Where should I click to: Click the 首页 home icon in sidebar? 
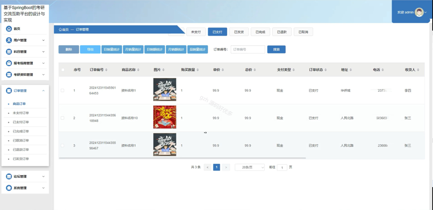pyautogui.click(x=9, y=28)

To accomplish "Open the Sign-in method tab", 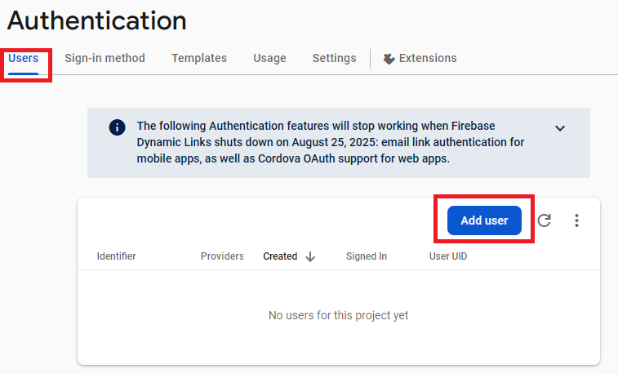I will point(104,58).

▬▬▬▬▬▬▬▬▬▬

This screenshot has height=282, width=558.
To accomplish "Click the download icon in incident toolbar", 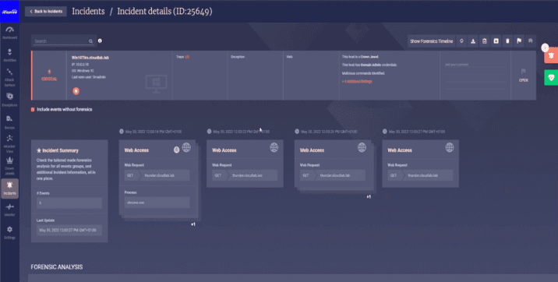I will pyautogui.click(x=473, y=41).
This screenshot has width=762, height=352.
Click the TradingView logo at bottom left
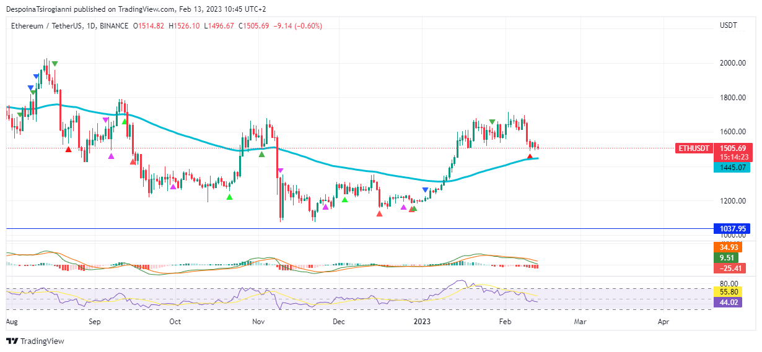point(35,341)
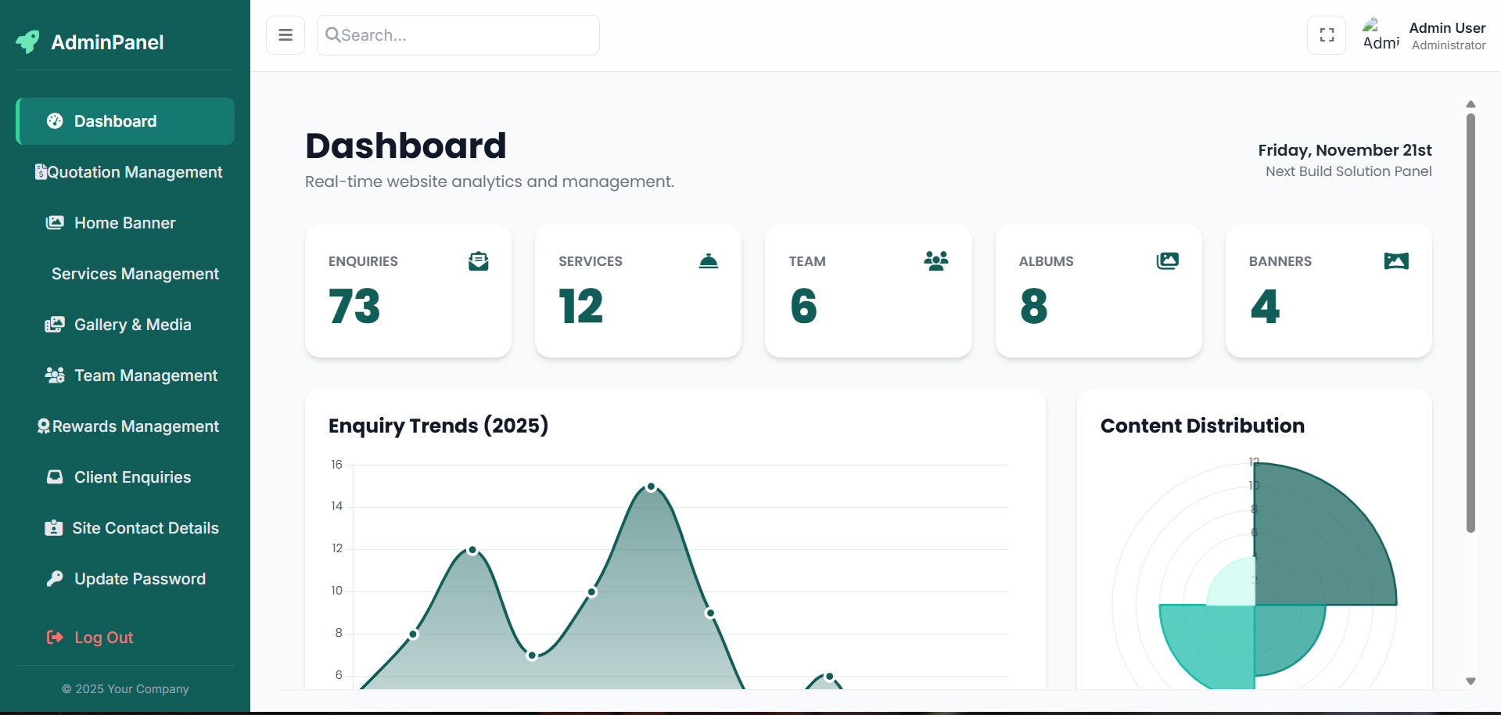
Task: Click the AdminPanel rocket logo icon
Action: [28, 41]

▬▬▬▬▬▬▬▬▬▬

DIRECTIONS FOR THIS TASK: Report every line containing the word "height" from the listing above.

REPLY:
This screenshot has height=282, width=558.
This screenshot has width=762, height=352.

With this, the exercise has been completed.